A Nice, avec les «gilets jaunes» sans voiture

Retraites, CSG, défense du service public... A Nice, certains manifestants ne sont pas concernés par la hausse du prix des carburants, mais viennent défendre d'autres revendications.
Marche des «gilets jaunes» avenue Jean Medecin à Nice le 17 novembre. (Photo Laurent Carré pour Libération)
par Mathilde Frénois, Correspondante à Nice
publié le 17 novembre 2018 à 15h09

Annie trottine. Elle remonte la file de manifestants qui s'étire sur l'avenue Gambetta de Nice. Sa doudoune imitation jean délavé détonne dans la marée fluo. «Ça fait une semaine que je cherche un gilet jaune, mais je n'ai pas trouvé», regrette cette secrétaire à la retraite. Parce qu'Annie n'a pas de voiture. Voilà un an qu'elle a délaissé son auto. Le prix de l'essence, l'assurance, les réparations, le parking l'ont poussée à la revendre. «Je suis une mamie plumée, dit-elle derrière son foulard à fleurs. Macron nous déteste. Il baisse nos retraites. Je ne touche que 950€ par mois et je paye 500€ de loyer. Je ne peux pas me permettre de passer 100€ dans une voiture.»

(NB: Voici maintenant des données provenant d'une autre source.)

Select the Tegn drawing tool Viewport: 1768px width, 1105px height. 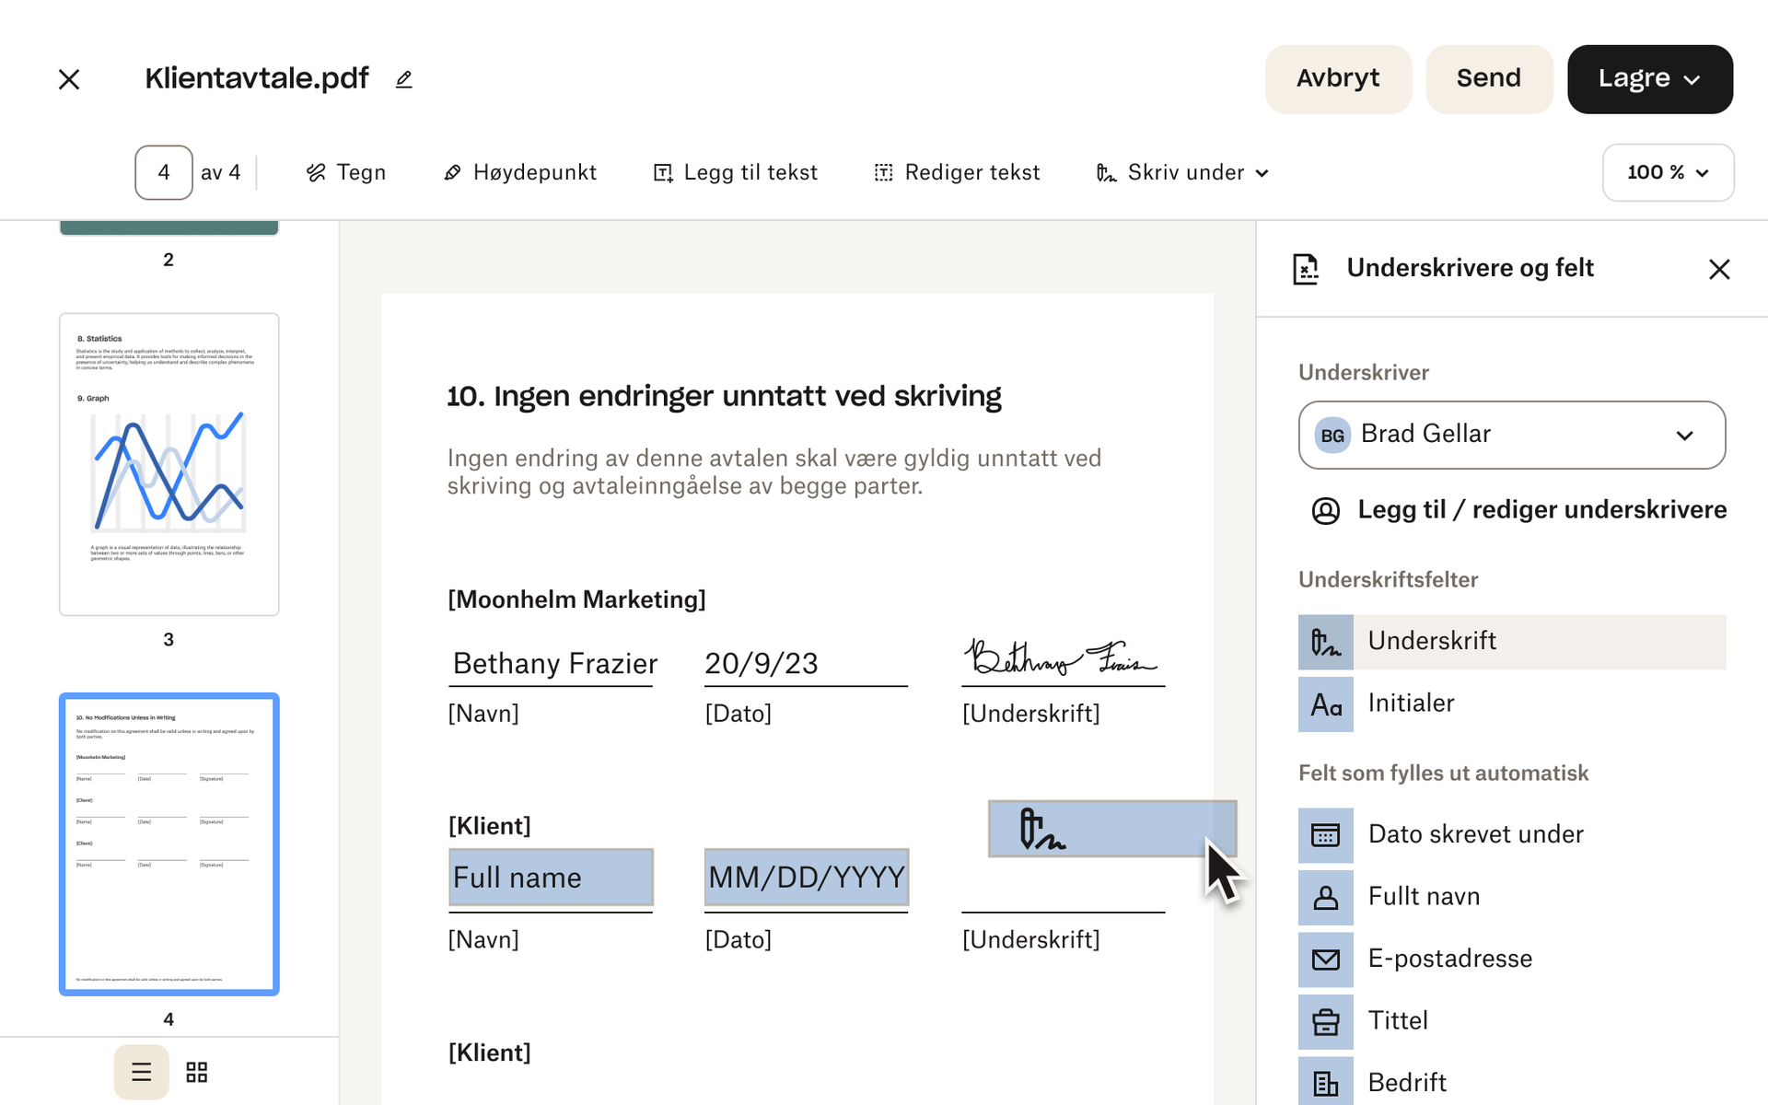click(345, 172)
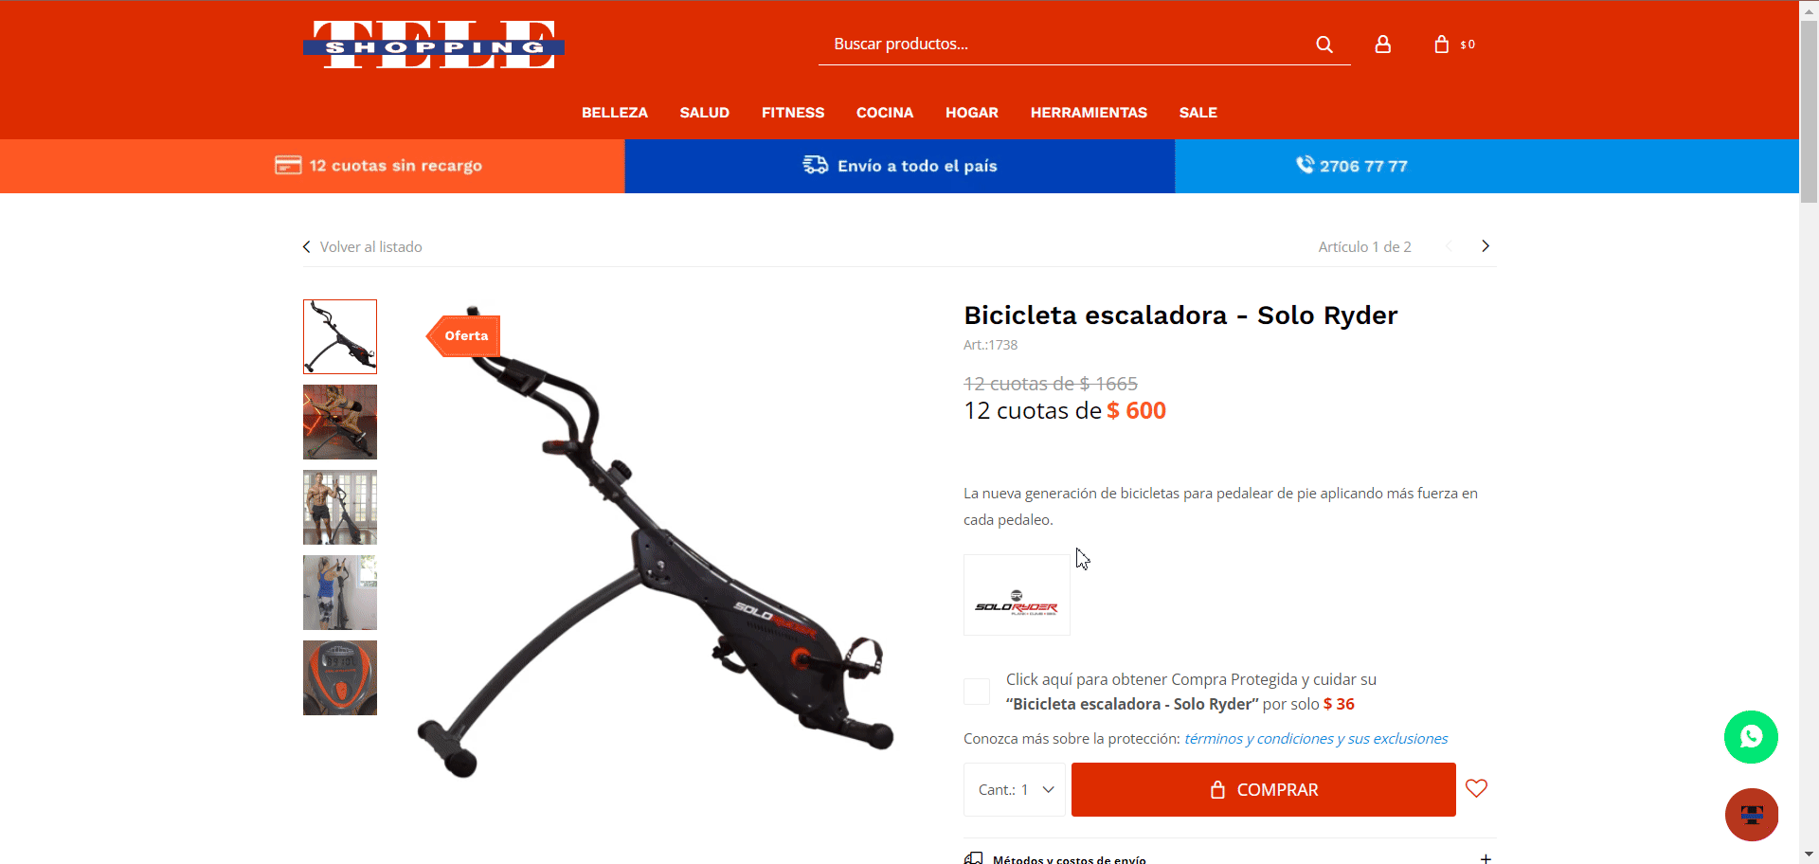
Task: Open the HERRAMIENTAS menu
Action: coord(1089,113)
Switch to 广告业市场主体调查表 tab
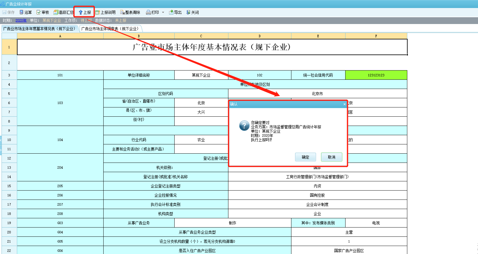This screenshot has width=478, height=254. point(110,29)
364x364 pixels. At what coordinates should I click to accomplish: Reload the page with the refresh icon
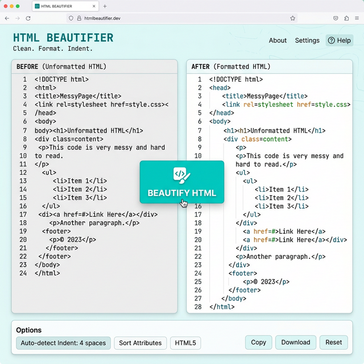(x=28, y=18)
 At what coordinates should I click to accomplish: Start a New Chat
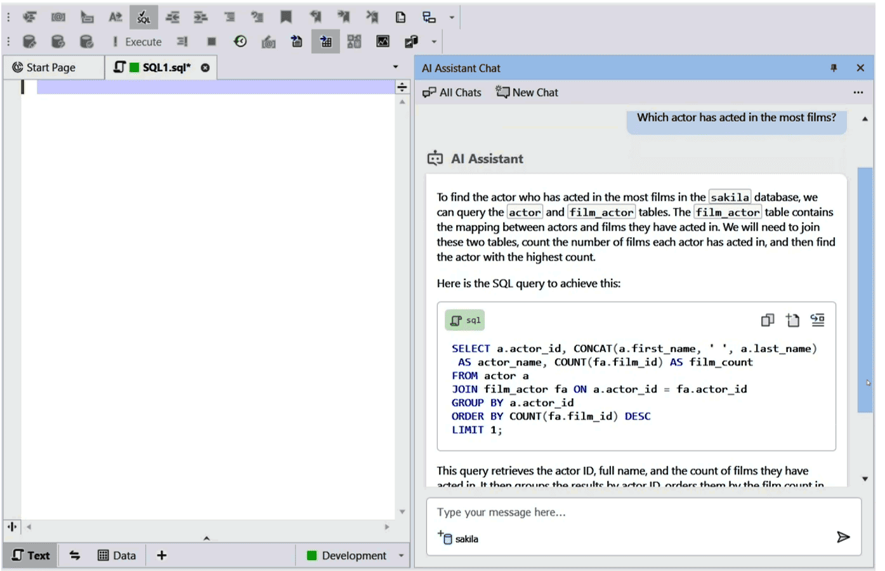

Marche des «gilets jaunes» avenue Jean Médecin à Nice le 17 novembre. Photo Laurent Carré pour Libération

«Par solidarité» avec les automobilistes et définitivement «contre Macron», Annie participe au seul rassemblement «piéton» de la Côte d'Azur. Elle marche dans le centre-ville de Nice, de la promenade des Anglais à la place de la Libération ce samedi matin, contre la hausse du prix des carburants. Pourtant, elle n'est pas concernée par cette taxe. Annie est dans la rue «pour défendre le service public», pour «la hausse des retraites», «contre la CSG». Un rassemblement qui dépasse donc la simple contestation sur fond de crise énergétique.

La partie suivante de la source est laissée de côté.